British writers have always attributed the defeat largely to the fact that the 44th regiment, which was to have led the attack with fascines and ladders, did not act well. I doubt if this had any effect on the result. Some few of the men with ladders did reach the ditch, but were shot down at once, and their fate would have been shared by any others who had been with them; the bulk of the column was never able to advance through the fire up to the breastwork, and all the ladders and fascines in Christendom would not have helped it. There will always be innumerable excuses offered for any defeat; but on this occasion the truth is simply that the British regulars found they could not advance in the open against a fire more deadly than they had ever before encountered.] As far as fortune favored either side, it was that of the British [Footnote: E.g.: The unexpected frost made the swamps firm for them to advance through; the river being so low when the levee was cut, the bayous were filled, instead of the British being drowned out; the Carolina was only blown up because the wind happened to fail her; bad weather delayed the advance of arms and reinforcements, etc., etc.]; and Packenham left nothing undone to accomplish his aim, and made no movements that his experience in European war did not justify his making. There is not the slightest reason for supposing that any other British general would have accomplished more or have fared better than he did. [Footnote: "He was the next man to look to after Lord Wellington" (Codrington, i, 339).] Of course Jackson owed much to the nature of the ground on which he fought; but the opportunities it afforded would have been useless in the hands of any general less ready, hardy, and skilful than Old Hickory.

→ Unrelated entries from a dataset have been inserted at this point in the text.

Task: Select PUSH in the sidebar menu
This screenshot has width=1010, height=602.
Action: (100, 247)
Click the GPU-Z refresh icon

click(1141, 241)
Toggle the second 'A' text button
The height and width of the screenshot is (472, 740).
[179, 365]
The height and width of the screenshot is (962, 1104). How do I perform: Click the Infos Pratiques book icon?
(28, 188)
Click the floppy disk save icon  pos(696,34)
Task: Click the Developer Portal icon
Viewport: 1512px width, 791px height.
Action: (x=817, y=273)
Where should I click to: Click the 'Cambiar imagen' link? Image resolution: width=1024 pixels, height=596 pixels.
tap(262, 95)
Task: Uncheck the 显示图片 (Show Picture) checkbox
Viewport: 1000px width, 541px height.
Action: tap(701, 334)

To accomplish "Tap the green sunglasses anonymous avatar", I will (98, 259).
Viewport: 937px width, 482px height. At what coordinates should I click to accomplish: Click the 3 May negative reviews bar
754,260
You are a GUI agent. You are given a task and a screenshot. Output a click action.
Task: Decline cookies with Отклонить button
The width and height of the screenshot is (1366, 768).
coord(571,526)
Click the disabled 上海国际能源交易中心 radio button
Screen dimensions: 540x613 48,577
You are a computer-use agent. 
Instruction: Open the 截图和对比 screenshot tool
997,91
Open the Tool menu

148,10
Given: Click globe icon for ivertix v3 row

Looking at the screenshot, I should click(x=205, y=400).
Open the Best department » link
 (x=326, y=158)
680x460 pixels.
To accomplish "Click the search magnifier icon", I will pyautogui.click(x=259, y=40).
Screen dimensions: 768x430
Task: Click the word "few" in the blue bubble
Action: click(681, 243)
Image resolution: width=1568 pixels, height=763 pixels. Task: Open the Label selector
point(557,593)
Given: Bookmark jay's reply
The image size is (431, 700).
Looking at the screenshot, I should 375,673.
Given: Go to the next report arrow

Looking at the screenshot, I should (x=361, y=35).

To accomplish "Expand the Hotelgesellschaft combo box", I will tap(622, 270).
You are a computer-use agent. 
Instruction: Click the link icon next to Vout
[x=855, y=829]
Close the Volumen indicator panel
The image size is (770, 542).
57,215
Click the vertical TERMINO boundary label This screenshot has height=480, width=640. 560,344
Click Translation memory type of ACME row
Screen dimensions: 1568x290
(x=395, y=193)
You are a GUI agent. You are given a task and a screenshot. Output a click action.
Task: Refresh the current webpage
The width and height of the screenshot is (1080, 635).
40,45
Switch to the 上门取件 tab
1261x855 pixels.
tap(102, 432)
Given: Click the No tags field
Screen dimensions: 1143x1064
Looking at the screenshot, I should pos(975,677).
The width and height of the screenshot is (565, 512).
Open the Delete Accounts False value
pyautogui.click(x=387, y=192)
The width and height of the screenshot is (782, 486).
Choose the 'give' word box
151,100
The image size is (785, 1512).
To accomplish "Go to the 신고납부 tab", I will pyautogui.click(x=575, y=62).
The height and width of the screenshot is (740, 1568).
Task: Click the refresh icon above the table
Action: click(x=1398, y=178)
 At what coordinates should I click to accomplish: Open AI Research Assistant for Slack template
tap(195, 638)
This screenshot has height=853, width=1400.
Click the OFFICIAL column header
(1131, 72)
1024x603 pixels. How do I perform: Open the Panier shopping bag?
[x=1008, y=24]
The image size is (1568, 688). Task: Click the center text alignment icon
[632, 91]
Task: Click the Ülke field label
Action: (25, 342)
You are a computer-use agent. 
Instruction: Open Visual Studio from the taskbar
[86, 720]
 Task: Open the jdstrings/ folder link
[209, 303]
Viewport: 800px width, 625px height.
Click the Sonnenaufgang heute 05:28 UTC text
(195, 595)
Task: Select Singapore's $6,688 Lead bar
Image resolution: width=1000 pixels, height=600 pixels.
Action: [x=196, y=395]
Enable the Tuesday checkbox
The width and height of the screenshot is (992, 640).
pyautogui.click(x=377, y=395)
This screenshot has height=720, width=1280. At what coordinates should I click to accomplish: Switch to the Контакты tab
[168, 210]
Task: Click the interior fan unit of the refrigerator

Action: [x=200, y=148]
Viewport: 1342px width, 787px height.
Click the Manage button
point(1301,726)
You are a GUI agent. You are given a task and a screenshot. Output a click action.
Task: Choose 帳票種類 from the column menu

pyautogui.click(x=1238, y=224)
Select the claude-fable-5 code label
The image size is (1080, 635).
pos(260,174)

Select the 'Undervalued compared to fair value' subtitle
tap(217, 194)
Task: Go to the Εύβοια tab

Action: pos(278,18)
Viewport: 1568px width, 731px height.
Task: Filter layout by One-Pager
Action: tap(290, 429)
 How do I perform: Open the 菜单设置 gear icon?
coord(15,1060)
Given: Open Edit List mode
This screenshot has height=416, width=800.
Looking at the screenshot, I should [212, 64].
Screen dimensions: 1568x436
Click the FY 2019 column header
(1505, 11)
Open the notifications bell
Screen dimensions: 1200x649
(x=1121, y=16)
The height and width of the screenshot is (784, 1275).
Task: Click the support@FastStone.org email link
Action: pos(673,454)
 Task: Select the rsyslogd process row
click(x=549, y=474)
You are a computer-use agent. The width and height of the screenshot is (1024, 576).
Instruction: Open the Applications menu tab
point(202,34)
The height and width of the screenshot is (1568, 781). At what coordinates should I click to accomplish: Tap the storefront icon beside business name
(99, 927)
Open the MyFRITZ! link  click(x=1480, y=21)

A word as to the troops themselves. The British infantry was at that time the best in Europe, the French coming next. Packenham's soldiers had formed part of Wellington's magnificent peninsular army, and they lost nothing of their honor at New Orleans. Their conduct throughout was admirable. Their steadiness in the night battle, their patience through the various hardships they had to undergo, their stubborn courage in action, and the undaunted front they showed in time of disaster (for at the very end they were to the full as ready and eager to fight as at the beginning), all showed that their soldierly qualities were of the highest order. As much cannot be said of the British artillery, which, though very bravely fought was clearly by no means as skilfully handled as was the case with the American guns. The courage of the British officers of all arms is mournfully attested by the sadly large proportion they bore to the total on the lists of the killed and wounded.

An even greater meed of praise is due to the American soldiers, for it must not be forgotten that they were raw troops opposed to veterans; and indeed, nothing but Jackson's tireless care in drilling them could have brought them into shape at all. The regulars were just as good as the British, and no better. The Kentucky militia, who had only been 48 hours with the army and were badly armed and totally undisciplined, proved as useless as their brethren of New York and Virginia, at Queenstown Heights and Bladensburg, had previously shown themselves to be. They would not stand in the open at all, and even behind a breastwork had to be mixed with better men. The Louisiana militia, fighting in defence of their homes, and well trained, behaved excellently, and behind breastworks were as formidable as the regulars. The Tennesseeans, good men to start with, and already well trained in actual warfare under Jackson, were in their own way unsurpassable as soldiers. In the open field the British regulars, owing to their greater skill in manoeuvring, and to their having bayonets, with which the Tennesseeans were unprovided, could in all likelihood have beaten them; but in rough or broken ground the skill of the Tennesseeans, both as marksmen and woodsmen, would probably have given them the advantage; while the extreme deadliness of their fire made it far more dangerous to attempt to storm a breastwork guarded by these forest riflemen than it would have been to attack the same work guarded by an equal number of the best regular troops of Europe. The American soldiers deserve great credit for doing so well; but greater credit still belongs to Andrew Jackson, who, with his cool head and quick eye, his stout heart and strong hand, stands out in history as the ablest general the United States produced, from the outbreak of the Revolution down to the beginning of the Great Rebellion.

Appendix A

TONNAGE OF THE BRITISH AND AMERICAN MEN-OF-WAR IN 1812-15

According to Act of Congress (quoted in "Niles' Register," iv, 64), the way of measuring double-decked or war-vessels was as follows:

"Measure from fore-part of main stem to after-part of stern port, above the upper deck; take the breadth thereof at broadest part above the main wales, one half of which breadth shall be accounted the depth. Deduct from the length three fifths of such breadth, multiply the remainder by the breadth and the product by the depth; divide by 95; quotient is tonnage."